(WHAT NEEDS TO BE DONE): Starting at the line with "Click the Orders 0% change badge", retype every remaining line of the records exactly. Do not include pictures.

(DATA EXCERPTS):
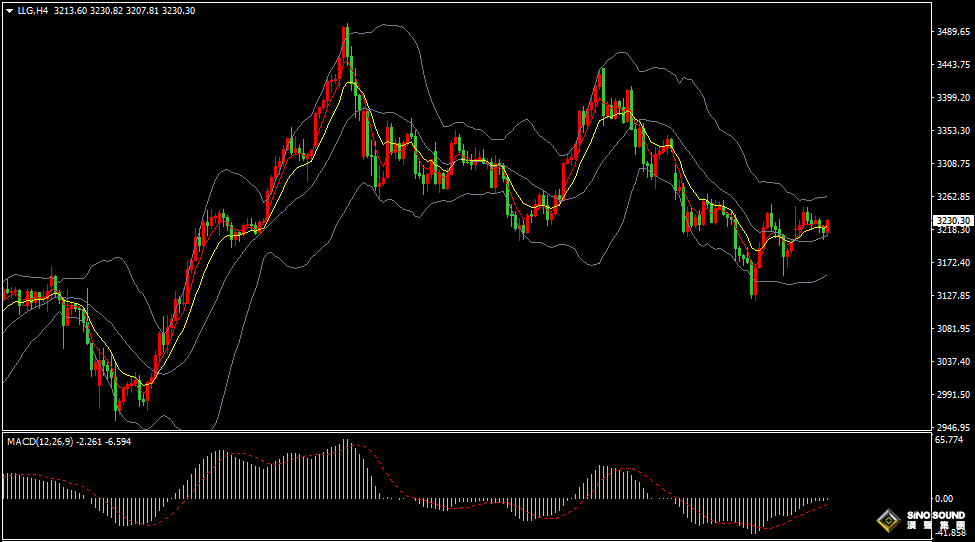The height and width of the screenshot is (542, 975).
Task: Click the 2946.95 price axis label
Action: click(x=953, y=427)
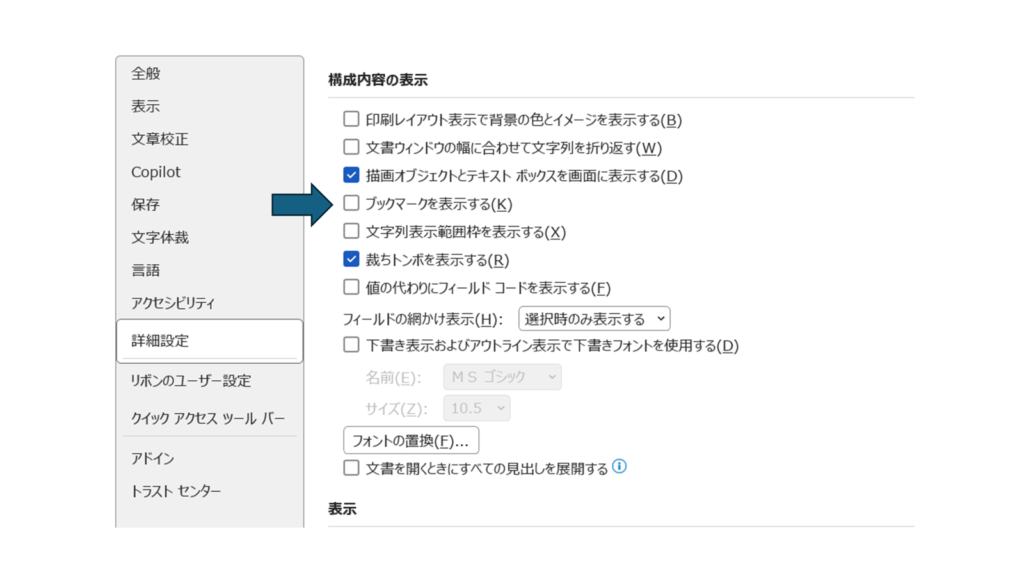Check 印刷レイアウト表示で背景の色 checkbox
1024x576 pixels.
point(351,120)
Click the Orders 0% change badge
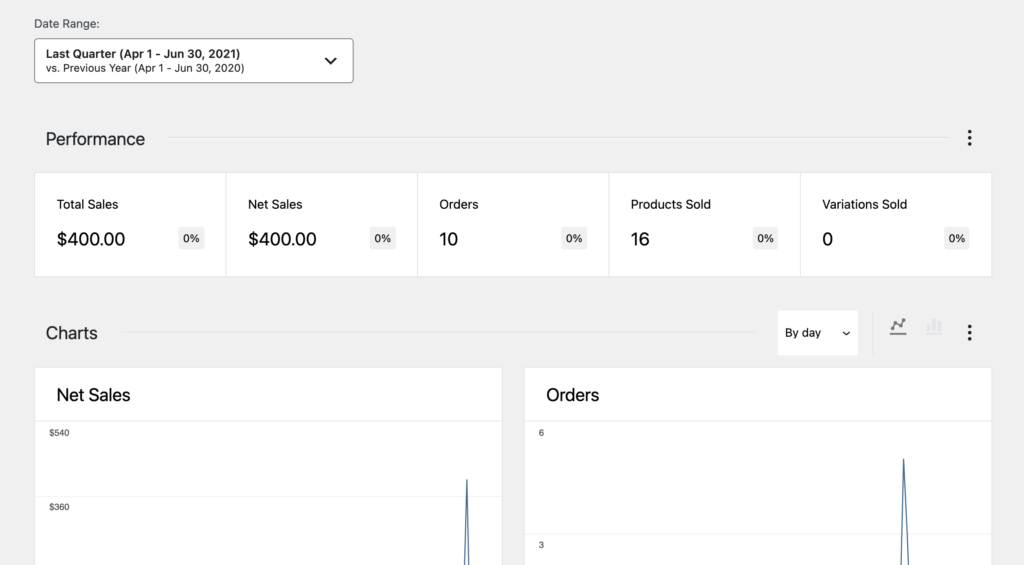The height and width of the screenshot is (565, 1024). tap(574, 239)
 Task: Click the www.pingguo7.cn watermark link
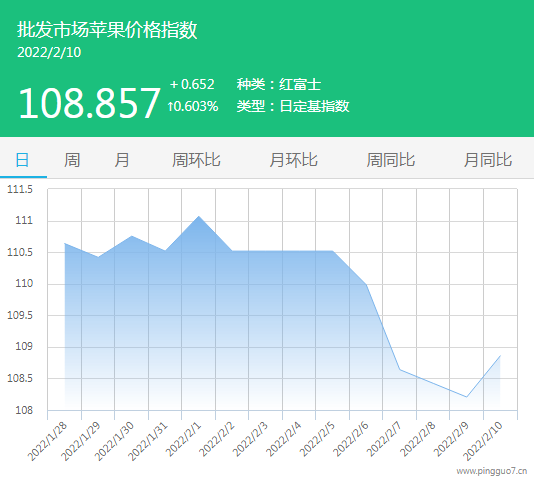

(TASK ANSWER):
Click the Orders 0% change badge
The height and width of the screenshot is (565, 1024). tap(574, 239)
 Task: Click the www.pingguo7.cn watermark link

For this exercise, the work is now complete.